Extract provided:
A more chronic cause of pain is burning skin.  It feels like I’m sunburnt and my skin can feel hot to the touch.  My legs are the most affected, particularly my thighs, and it’s worse when I’ve been walking, or done some kind of physical activity though as I’m sat up in bed typing this at 7 o’clock in the morning the insides of my knees are both on fire even though I’ve been in bed for the past 14 hours.  It gets progressively worse as the day wears on, particularly in my feet, and I lie in bed most nights with my tootsies like a raging inferno dangling outside the duvet.  They drive me insane.

Sometimes, I’m lying in bed watching telly and minding my own business when huge goosebumps suddenly break out on the back of my legs.  It’s bizarre to get goosebumps when you’re warm and I have no idea what causes them.  Again these developed when my M.E. became severe and as I’ve improved they’re thankfully nowhere near as frequent as they used to be.  Still not pleasant though to feel your skin inexplicably crawling.

I’m going to include my muscle twitching and jerking as altered sensations, even though they’re not skin related.  I have Restless Less Syndrome and it’s something I’ve had since I was a very small child.  Both my parents have RLS and my biological Dad also had Periodic Limb Movement Disorder, so for me there’s a genetic cause.  As a kid I always knew when I was tired and ready for bed as my legs “jumped”.   However, the second I settled down to sleep they mercifully stopped and until my mid forties my RLS only ever happened in the late evening.  Not any more though.  Oh no.  These days my legs can start jumping in the middle of the afternoon and by the time evening arrives they are cramping, crawling, twitching and relentlessly on the move which is impossible to explain unless you’ve experienced it.  Even my dog gets fed up of being woken by my constant fidgeting and often gets off the bed and goes into his own basket with an irritated sigh just so’s he can get some kip!  To add insult to injury, now my arms are at it too and they ache, crawl and twitch me to distraction.  It’s freakin’ exhausting.  And before anyone asks, yes I have tried Indian Tonic water (eugh!) and it had absolutely no effect other than to keep me awake at night peeing.

Collected data
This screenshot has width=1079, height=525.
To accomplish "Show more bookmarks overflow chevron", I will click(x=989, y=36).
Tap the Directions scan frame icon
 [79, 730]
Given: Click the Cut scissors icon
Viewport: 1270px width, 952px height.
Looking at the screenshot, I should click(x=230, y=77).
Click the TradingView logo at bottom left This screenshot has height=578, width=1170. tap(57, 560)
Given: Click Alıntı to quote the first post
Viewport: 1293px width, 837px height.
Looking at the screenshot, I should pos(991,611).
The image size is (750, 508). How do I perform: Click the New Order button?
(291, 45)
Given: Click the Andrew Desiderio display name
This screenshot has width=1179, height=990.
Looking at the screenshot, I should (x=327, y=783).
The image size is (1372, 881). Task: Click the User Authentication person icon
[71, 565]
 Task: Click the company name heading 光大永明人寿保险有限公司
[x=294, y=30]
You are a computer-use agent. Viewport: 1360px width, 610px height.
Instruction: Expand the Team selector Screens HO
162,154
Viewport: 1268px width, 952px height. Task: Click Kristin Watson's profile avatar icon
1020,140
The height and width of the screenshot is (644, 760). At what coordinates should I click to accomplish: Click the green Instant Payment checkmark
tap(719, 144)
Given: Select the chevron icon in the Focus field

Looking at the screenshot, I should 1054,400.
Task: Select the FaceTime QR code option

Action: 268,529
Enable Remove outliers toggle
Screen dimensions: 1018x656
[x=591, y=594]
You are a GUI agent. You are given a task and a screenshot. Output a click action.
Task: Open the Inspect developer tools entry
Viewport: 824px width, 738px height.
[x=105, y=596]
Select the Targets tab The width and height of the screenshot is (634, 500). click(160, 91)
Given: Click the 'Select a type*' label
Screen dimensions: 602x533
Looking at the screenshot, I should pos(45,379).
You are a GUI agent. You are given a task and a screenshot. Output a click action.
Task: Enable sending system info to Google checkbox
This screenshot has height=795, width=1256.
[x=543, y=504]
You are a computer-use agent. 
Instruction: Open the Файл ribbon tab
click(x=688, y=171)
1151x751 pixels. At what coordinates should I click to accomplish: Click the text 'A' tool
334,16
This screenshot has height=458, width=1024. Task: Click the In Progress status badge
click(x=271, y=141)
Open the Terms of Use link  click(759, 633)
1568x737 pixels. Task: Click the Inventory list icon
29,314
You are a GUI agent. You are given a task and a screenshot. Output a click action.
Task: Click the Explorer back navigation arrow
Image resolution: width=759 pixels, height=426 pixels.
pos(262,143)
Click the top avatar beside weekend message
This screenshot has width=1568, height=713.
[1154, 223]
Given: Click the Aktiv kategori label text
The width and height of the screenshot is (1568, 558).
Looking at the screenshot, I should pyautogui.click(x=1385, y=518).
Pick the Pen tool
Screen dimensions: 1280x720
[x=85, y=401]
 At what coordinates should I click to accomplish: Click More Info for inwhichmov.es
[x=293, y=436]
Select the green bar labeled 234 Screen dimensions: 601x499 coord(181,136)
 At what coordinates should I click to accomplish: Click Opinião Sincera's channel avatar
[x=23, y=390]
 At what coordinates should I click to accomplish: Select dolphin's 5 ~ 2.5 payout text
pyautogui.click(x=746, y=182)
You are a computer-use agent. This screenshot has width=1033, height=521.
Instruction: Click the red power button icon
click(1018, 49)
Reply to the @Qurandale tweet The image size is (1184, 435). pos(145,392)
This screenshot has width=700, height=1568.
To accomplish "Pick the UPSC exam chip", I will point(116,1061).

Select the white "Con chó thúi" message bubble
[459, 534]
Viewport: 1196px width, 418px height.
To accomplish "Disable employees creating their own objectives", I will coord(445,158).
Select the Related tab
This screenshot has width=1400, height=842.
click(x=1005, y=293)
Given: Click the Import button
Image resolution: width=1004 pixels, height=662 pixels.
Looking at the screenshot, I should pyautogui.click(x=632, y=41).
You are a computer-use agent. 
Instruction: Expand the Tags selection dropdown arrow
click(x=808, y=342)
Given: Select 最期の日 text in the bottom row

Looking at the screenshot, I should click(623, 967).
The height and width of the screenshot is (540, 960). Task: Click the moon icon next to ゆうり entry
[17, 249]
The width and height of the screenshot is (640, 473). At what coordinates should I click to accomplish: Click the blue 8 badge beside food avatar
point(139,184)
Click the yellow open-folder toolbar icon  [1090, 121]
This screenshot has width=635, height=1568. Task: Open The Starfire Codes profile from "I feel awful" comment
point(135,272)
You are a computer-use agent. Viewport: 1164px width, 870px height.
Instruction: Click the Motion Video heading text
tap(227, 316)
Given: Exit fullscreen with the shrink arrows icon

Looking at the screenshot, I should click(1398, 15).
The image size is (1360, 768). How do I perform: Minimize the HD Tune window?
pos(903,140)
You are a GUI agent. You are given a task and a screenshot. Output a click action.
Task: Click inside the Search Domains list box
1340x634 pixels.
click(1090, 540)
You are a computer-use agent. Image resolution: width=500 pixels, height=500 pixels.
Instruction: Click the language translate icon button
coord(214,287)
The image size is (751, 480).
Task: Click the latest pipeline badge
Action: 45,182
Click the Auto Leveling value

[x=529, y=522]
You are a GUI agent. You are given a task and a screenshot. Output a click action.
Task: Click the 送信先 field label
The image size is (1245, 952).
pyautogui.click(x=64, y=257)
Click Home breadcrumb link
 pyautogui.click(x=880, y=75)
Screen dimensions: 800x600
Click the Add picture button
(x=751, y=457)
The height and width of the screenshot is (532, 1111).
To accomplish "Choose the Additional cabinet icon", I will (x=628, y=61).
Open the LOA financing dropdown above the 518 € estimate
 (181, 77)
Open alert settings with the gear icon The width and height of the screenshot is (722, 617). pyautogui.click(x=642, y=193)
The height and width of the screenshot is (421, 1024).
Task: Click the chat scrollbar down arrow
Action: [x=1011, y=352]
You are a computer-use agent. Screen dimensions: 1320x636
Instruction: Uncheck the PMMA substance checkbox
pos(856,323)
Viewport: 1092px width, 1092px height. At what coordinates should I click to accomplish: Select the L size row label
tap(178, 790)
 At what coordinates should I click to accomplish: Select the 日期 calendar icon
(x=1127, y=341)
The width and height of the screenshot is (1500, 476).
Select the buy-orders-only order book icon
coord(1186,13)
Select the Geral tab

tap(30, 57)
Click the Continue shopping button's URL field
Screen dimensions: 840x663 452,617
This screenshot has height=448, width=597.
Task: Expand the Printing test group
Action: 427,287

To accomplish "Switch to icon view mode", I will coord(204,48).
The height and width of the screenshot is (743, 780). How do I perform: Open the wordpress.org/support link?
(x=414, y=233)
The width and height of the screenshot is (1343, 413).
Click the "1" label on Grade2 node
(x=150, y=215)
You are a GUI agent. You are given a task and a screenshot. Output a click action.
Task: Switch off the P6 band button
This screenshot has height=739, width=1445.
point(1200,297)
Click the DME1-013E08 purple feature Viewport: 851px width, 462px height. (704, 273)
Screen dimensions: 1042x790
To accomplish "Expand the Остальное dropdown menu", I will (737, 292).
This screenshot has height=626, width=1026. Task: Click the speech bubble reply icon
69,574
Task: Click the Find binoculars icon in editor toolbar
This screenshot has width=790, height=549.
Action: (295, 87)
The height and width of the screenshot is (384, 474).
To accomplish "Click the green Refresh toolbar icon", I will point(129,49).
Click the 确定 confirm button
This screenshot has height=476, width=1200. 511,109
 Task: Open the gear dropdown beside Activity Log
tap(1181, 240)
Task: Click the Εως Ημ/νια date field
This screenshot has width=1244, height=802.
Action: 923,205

Task item A:
Answer the following from the account of M.E. symptoms:
(i) Which part of the body does the burning skin affect most?
(ii) Where on the body do the goosebumps break out?
(iii) What drink was tried for the Restless Legs Syndrome, with no effect?
Task item B: Continue the account of M.E. symptoms from its final sentence.

Output A:
(i) The legs, particularly the thighs.
(ii) On the back of the legs.
(iii) Indian Tonic water.

Output B:
While RLS is an internal sensation of movement which you feel but can’t see, I also get visible jerks and twitches.  When my M.E. was severe my legs used to literally jump inches off the bed with violent jerks, which were really very painful.  I also used to twitch  involuntarily just about anywhere on my body, a bit like the ticks seen in brain disorders such as cerebral palsy.  As my M.E. improved the ticks are much less frequent and severe than they used to be, though cramping in my muscles has gotten worse (it’s now 10am and I’ve just taken Bertie out for a 10 minute walk and my legs are cramping away like billy-o).

Talking of cramps, I get them in my brain.  When they were really bad I remember telling my GP about them and she told me not to mention them to anyone but her as medics would think I was nuts.  The sensation is just like the charley horses you get in your calves, only they’re in my brain and feel like a seizure (but without any loss of consciousness).  I feel proper tired afterwards though and often quite spacey.  I had an EEG which was normal so it’s probably been put down in my notes as a panic disorder or some other psychological issue *sigh*.

I have all the usual hyper-sensitivity issues that many people with M.E. do and am particularly sensitive to touch.  When I was severely affected I couldn’t even be hugged as the sensation on my skin was simply too painful 😦  It’s not as bad now thank God but I do still hate contact which is sudden or forceful and don’t get me started on hot and cold which can be acutely painful.

I haven’t found anything which helps my paresthesia.  It’s totally outside of my control and for the most part it’s just something I’ve learned to live with and block out.  I very much look forward to the day, though, when treatment is found for M.E. and my internal electrical current is finally turned off and I can rest in peace!